Assignment
Using the listing below, keep only the lines with the word "heading" and copy them.

*** Listed records Section Begins ***

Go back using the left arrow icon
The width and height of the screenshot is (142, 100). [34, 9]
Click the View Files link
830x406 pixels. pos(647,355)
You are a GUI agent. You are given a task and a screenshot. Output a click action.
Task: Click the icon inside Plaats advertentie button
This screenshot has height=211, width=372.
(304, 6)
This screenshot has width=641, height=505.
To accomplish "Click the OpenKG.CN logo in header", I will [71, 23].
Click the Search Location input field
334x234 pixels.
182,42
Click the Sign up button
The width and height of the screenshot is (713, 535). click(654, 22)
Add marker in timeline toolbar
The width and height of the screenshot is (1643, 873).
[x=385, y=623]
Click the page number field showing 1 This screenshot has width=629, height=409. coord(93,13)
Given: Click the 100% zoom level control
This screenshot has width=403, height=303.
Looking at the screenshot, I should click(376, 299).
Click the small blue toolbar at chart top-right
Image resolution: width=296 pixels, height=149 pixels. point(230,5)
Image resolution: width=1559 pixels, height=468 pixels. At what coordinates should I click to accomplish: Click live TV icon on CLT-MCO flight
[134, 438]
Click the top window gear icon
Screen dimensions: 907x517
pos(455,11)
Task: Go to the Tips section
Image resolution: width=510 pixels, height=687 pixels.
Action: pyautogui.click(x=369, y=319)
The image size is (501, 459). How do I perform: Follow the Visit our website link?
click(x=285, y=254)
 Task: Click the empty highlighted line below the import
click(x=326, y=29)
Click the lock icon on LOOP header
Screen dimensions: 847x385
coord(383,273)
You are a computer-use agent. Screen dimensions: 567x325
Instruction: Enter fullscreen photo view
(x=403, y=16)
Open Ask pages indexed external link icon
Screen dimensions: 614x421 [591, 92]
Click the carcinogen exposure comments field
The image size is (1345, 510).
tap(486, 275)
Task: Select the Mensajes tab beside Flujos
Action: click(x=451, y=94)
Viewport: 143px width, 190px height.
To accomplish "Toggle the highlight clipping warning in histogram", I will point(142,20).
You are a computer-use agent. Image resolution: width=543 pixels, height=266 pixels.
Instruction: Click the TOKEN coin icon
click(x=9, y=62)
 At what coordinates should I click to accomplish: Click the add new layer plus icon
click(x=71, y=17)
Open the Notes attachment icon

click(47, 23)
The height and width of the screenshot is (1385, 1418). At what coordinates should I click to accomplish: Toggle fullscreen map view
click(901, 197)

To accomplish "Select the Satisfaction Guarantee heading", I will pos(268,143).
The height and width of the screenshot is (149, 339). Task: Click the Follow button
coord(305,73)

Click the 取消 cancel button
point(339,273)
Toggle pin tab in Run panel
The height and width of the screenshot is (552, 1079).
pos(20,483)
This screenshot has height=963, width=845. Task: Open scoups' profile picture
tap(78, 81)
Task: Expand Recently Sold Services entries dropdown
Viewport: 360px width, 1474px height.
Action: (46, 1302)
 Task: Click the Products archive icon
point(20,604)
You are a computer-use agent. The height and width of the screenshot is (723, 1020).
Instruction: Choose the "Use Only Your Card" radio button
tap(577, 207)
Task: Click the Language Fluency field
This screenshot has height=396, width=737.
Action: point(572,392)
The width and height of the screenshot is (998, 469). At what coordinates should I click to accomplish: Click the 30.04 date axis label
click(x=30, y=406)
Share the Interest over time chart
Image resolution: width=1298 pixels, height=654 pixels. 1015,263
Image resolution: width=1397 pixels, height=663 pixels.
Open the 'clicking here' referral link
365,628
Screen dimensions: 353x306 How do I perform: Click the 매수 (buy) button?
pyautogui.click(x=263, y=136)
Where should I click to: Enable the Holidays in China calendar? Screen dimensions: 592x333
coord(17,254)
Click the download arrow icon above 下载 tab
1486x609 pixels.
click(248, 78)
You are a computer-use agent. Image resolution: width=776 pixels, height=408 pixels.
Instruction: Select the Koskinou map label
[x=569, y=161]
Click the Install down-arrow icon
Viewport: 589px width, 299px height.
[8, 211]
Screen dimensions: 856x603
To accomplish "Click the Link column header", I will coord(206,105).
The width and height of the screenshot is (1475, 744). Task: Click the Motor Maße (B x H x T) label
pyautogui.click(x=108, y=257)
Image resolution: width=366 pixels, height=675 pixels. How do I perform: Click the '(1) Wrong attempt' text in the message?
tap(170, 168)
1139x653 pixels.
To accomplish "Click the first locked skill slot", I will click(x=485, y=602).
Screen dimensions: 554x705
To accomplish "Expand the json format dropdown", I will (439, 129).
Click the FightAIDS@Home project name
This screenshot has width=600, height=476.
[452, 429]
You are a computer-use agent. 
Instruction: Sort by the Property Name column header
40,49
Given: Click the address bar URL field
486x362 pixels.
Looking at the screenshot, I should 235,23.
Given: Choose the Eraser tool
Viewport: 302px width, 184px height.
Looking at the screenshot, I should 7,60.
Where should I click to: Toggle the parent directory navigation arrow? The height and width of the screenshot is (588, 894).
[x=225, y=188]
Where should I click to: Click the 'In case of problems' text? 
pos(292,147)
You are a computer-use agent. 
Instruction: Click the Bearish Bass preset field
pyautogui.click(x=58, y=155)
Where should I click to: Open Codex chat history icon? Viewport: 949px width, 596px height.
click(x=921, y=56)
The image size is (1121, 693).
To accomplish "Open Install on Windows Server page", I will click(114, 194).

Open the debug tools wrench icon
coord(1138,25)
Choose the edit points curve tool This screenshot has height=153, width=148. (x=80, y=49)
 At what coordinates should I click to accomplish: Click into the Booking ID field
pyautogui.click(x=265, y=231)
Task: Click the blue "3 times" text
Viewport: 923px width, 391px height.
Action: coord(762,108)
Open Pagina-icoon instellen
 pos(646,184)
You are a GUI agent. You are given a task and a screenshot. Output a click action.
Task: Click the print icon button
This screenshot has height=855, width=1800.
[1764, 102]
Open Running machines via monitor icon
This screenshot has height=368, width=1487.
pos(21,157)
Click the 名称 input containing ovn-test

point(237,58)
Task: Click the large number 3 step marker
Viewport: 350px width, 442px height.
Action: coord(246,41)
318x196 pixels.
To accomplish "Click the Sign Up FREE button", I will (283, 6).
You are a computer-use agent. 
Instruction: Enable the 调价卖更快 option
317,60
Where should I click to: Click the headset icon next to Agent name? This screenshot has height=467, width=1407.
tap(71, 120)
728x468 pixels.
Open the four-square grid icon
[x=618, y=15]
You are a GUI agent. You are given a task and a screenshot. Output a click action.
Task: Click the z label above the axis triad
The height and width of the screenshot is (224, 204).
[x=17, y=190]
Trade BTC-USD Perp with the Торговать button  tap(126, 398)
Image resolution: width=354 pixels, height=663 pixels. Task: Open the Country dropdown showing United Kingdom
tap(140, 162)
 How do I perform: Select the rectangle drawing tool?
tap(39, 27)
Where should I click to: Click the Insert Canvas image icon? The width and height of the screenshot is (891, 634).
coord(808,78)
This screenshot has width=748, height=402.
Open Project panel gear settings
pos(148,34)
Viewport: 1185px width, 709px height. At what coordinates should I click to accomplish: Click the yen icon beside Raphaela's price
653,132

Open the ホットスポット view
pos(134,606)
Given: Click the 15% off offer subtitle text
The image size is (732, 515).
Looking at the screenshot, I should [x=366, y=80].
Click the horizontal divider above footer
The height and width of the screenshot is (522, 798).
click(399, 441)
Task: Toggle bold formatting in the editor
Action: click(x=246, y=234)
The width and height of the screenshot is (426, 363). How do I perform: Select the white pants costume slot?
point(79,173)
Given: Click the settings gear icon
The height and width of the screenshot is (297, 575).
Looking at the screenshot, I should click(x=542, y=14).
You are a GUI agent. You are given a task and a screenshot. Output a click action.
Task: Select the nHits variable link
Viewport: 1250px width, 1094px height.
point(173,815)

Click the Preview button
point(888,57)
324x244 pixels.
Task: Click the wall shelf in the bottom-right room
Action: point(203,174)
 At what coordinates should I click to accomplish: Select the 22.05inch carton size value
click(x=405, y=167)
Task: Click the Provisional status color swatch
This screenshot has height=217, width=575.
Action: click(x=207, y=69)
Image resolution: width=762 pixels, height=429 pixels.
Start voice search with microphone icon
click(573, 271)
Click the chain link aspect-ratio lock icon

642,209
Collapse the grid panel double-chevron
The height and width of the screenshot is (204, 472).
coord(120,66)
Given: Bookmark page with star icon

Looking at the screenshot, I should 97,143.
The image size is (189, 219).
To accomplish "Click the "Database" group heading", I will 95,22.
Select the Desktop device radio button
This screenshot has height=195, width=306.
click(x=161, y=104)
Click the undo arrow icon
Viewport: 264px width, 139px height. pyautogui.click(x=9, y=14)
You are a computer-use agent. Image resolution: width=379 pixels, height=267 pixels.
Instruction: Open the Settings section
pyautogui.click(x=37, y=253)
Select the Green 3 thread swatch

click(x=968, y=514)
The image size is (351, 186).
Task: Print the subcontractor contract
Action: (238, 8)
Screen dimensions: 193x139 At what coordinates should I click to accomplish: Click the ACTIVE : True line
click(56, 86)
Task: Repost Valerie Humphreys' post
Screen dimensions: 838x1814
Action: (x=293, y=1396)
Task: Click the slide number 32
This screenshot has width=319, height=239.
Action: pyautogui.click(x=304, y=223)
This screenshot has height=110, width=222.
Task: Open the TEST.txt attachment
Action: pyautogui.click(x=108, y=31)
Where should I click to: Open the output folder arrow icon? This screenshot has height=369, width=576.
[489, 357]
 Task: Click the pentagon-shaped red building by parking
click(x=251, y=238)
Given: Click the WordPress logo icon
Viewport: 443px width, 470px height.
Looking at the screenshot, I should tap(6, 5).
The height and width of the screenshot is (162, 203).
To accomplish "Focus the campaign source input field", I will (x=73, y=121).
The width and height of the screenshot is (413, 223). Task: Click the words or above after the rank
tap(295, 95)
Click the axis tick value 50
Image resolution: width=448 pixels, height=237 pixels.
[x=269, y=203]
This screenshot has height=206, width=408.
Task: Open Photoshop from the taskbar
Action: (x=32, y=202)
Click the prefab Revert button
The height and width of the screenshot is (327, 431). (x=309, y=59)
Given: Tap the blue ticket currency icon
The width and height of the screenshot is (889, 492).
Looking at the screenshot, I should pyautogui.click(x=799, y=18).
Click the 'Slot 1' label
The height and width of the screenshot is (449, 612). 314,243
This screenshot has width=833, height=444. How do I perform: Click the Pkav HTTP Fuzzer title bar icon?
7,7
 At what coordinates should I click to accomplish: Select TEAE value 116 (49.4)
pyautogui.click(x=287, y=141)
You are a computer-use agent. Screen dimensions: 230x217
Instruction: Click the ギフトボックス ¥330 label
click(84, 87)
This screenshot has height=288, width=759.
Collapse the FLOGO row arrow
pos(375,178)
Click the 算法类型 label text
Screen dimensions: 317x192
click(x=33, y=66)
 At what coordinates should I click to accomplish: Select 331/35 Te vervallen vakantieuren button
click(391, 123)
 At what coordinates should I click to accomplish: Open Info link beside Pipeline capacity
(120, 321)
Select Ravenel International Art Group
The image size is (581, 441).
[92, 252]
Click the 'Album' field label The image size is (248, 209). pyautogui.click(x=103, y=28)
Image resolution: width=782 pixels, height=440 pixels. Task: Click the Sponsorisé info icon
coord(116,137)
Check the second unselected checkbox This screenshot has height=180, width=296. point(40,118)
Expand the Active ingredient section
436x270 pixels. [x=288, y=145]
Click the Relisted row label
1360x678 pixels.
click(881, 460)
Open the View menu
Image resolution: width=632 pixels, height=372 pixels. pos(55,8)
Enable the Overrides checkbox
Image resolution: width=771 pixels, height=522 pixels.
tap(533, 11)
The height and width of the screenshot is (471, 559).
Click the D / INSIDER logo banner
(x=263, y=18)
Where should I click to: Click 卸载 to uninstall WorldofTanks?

*** Listed records Section Ends ***

Exercise solution
To accomplish "Select the Satisfaction Guarantee heading", I will pos(268,143).
To accomplish "Click the "Database" group heading", I will 95,22.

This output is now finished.